The Game of 5/23/14 was White Sox 6, Yankees 5, in which Chicago trailed 3-0 after half an inning, rallied to take a 4-3 lead by the fifth, fell behind 5-4 in the seventh, and won the game in the ninth on a two-run Adam Dunn walkoff homer.
The Game of 5/25/14 was Diamondbacks 2, Mets 1. The teams traded runs in the first, then went back and forth stranding runners (20 combined LOB, 21 AB with RISP for the game) until a ninth-inning error allowed Arizona to take the lead; the Mets would then get runners to first and second before bowing out. (This game very narrowly edged out Josh Beckett's no-hitter; given the subjective nature of both my no-hitter adjustment in particular and excitement in general, I will not argue with anyone who would choose differently between those two games.)
The best game of the weekend, however, came on Saturday the 24th: Royals 7, Angels 4 (13).
The game was started by James Shields, Kansas City's ace, and Matt Shoemaker, LA's 27-year-old rookie. Both pitchers allowed a runner to reach second in each of the first two innings, but neither team scored until the top of the third when Norichika Aoki and Eric Hosmer singled and Billy Butler brought in the first Royal run with a sac fly. With two outs, Salvador Perez reached on an error, moving Hosmer to third, and Lorenzo Cain then singled to make it a 2-0 lead. KC padded the margin further in the top of the fourth when Alcides Escobar singled, stole second, and scored on a Hosmer single.

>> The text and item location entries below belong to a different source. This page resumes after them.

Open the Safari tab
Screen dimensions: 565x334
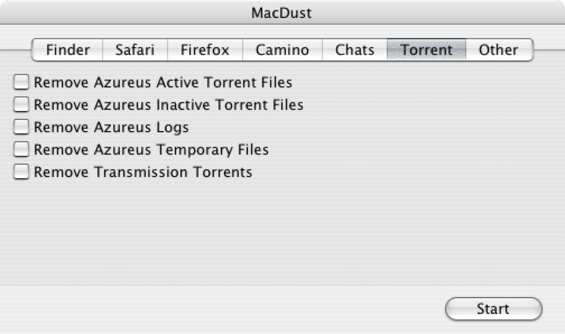pos(135,50)
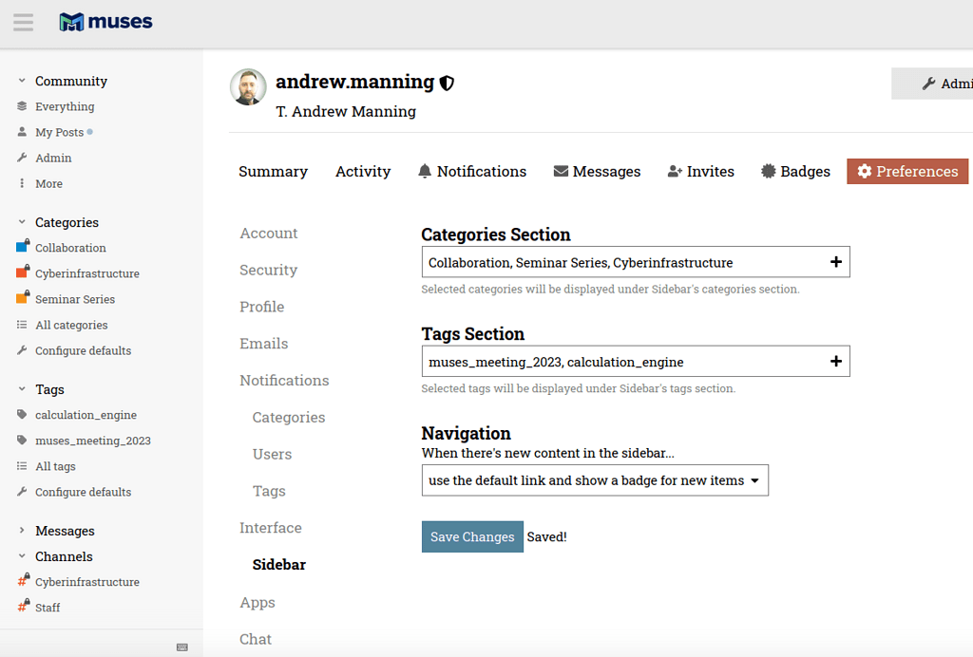The width and height of the screenshot is (973, 657).
Task: Switch to the Notifications tab
Action: pyautogui.click(x=472, y=171)
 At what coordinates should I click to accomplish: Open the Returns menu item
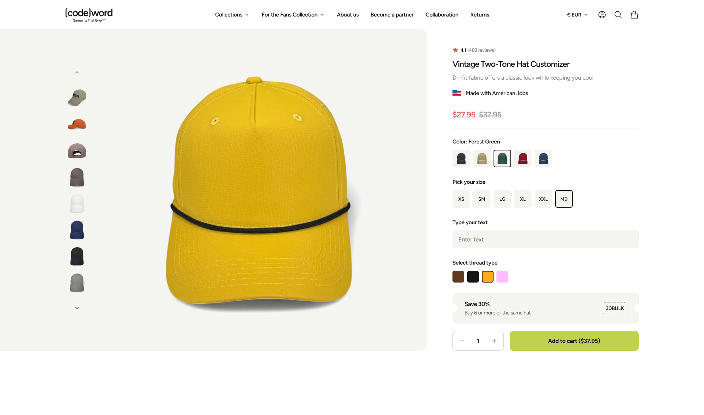point(479,15)

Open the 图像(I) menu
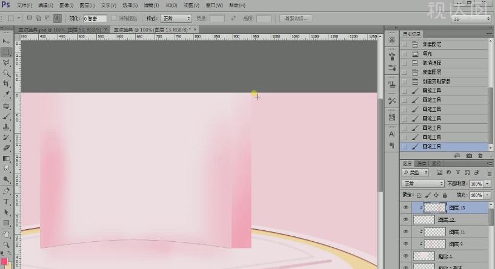67,5
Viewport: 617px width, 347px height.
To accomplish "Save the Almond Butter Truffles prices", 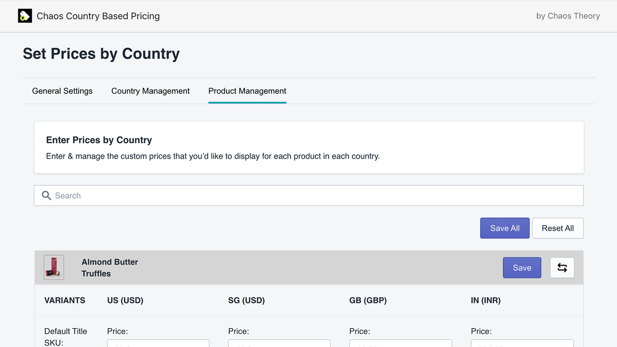I will (x=522, y=267).
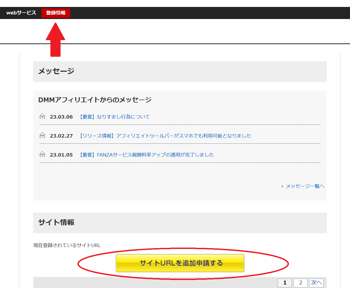Click the envelope icon for 23.02.27 message
This screenshot has height=288, width=350.
(x=42, y=135)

The Angels began to rally in the bottom of the fourth when Raul Ibanez doubled and Erick Aybar homered, closing the gap to 3-2. An inning later, Mike Trout led off with a game-tying homer; Albert Pujols followed with a double (thanks to a challenged call), moved to third on a groundout, and scored the go-ahead run on a wild pitch.
Kelvin Jepsen relieved Shoemaker in the sixth and threw a perfect inning; Shields worked around a double in the bottom of the inning to keep the Royals close, and singles by Hosmer (against Sean Burnett) and Butler (off of Joe Smith) and a walk to Gordon loaded the bases with nobody out in the top of the seventh. Perez hit into a double play that defused the inning but also tied the game at 4.
The game was now in the hands of the bullpens, and apart from the seventh-inning blip from the Angels, both relief corps handled it well. Kelvin Herrera and Wade Davis combined for a trio of scoreless innings for Kansas City, while Smith worked a spotless eighth and Ernesto Frieri did the same in the ninth. Frieri also allowed a lone single in the tenth, and Tim Collins did the same in the bottom of the inning. Fernando Salas and Aaron Crow exchanged pairs of scoreless innings in the eleventh and twelfth, with each allowing two singles and one runner in scoring position over that time.
Mike Morin assumed LA's pitching responsibilities in the top of the thirteenth; he entered the game having allowed one run on six hits in 10.2 innings, but did not exactly live up to that performance in this outing. Danny Valencia led off with a double; Escobar laid down a bunt and Morin threw the ball away, allowing pinch runner Jarrod Dyson to scamper around with the go-ahead run. Pedro Ciriaco bunted Escobar to second and Aoki singled him home; a Hosmer single and a Butler sac fly made the lead 7-4, and Greg Holland retired the Angels in order to end the game.
The Royals won this one on the strength of 7 scoreless innings from their bullpen (5 hits, 6 strikeouts, and no walks), and 7 combined hits by Eric Hosmer and Lorenzo Cain. That sort of bullpen performance has been pretty standard over the last season and a half - but the production from the young lineup members has been anything but, and that's why they're still scuffling along at .500 a few years after their farm system was universally proclaimed the best in baseball.